Александр Мень, Ю. Н. Рейтлингер - Умное Небо
Живопись есть душевное искусство, в котором, однако, как в искусстве вообще, открывается София конечно в нижней сфере тварности. Для одних опыт искусства, жизнь в красоте есть восхождение к духовному (только задержка здесь означает язычество, правда с его блaгочестием). Для других же это есть новое душевное откровение на пути духовном, так и для тебя полнота жизни художника входит в полноту духовного пути. Эту полноту имели — не могли не иметь — и Рублев, и Дионисий, и Беато Анжелико.
И телесная жизнь имеет право на существование и внимание. Нельзя разрушать тело и в аскетике, хотя надо уметь надевать на него узду. Но тело имеет право на существование в красоте. Для нас это опошлено модой и подобным, и мы не понимаем той истины о человеке, которая существует в отношении к телу (и в моде}. Тело должно соответствовать духу, а не быть само по себе, безразлично. Это соответствие может быть различно: у тех полусказочных полуварварских аскетов, которые стояли в болоте, отдавая себя комарам, или на столпе, которые не мылись и, очевидно, так пахли потом, что к ним свежему человеку невозможно было приблизиться, в этом была своя героически-варварская аскетика — покорение тела. Это подобно тому, что в противоположной крайности какой-нибудь силач-боксер нагуливает себе уродливо развитые мускулы аскетической тренировкой — это его духовное достижение. Но тело и у них, у аскетов, не может быть ни безобразно, ни просто безобразно, так сказать, нигилистически. Нигилизм, пустота есть как раз то, что недопустимо ни для тела, ни для души — принципиально (фактически он неизбежно наличествует у каждого из нас вследствие ограниченности и потому односторонности, причем нередко и небрежность есть стиль). Ведь монахи же облачаются в монашеское одеяние, величественное и прекрасное по замыслу, а ведь не в рогожу. Для каждого человека дан свой собственный стиль, тот, который отчасти находится инстинктивно, отчасти сознательно, и, будучи ненадуманным и даже небрежным, он может быть эстетически соответственным (ведь могут же быть разные сочетания и красок, и колорита, которые по-своему могут быть красивы: и синее море, и грязная лужа). Но одно недопустимо не только эстетически, но и духовно: активное безвкусие, активная бесформенность неряшливости, и это верный признак упадка духа или его извращенности.

══════

◆ Ваше задание
Ответьте на вопросы по исходному тексту.
(a) Кто в тексте назван среди тех, кто имел полноту духовного пути?
(b) Во что облачаются монахи и во что не облачаются?
(c) Что названо верным признаком упадка духа или его извращенности?
Опирайтесь только на исходный текст.

◆ Предоставленный материал
══════

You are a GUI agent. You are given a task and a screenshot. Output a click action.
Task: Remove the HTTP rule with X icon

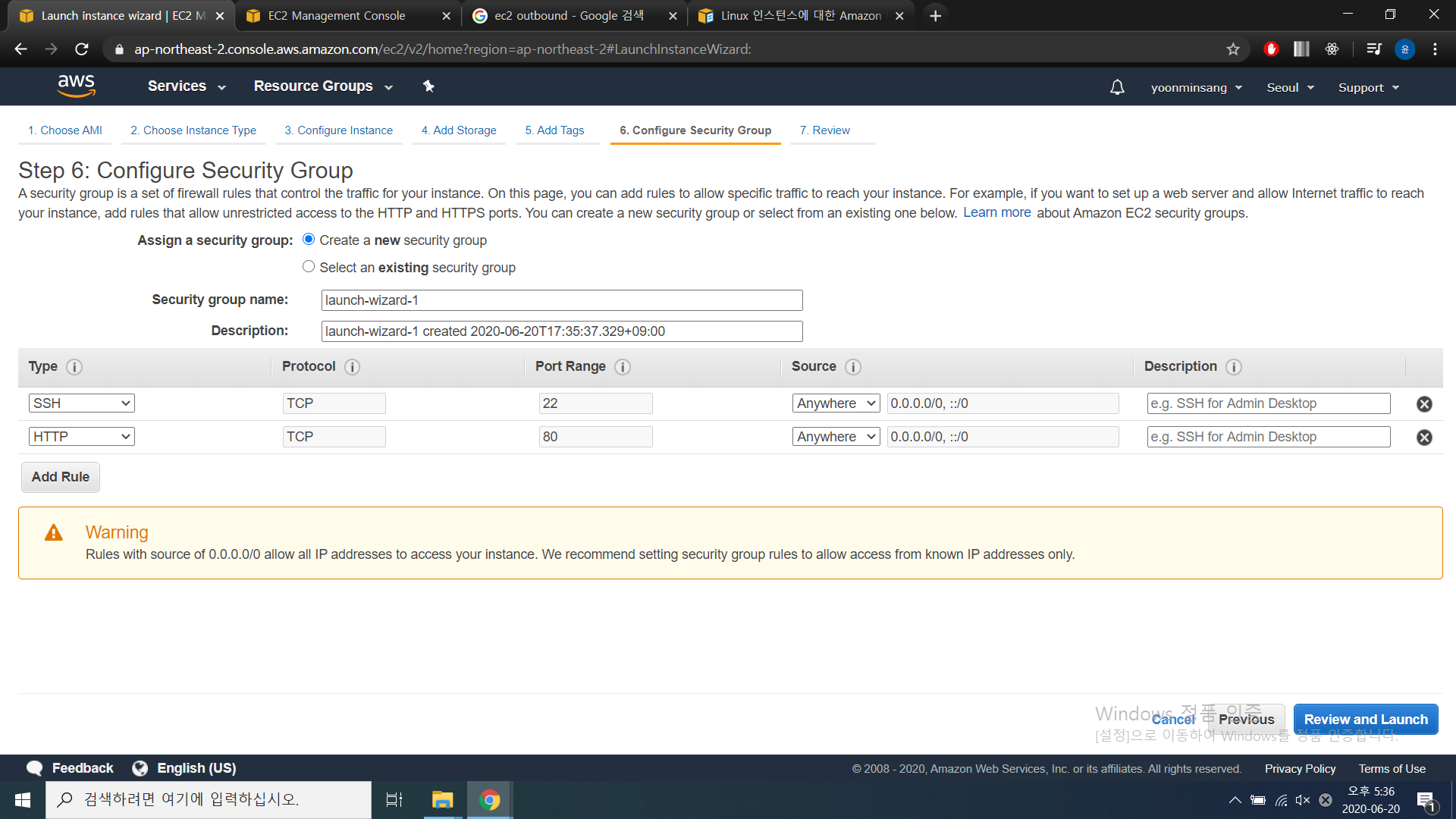point(1424,438)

══════

◆ Правильный ответ
(a) Рублев, Дионисий и Беато Анжелико.
(b) Монахи облачаются в монашеское одеяние, величественное и прекрасное по замыслу, а не в рогожу.
(c) Активное безвкусие, активная бесформенность неряшливости.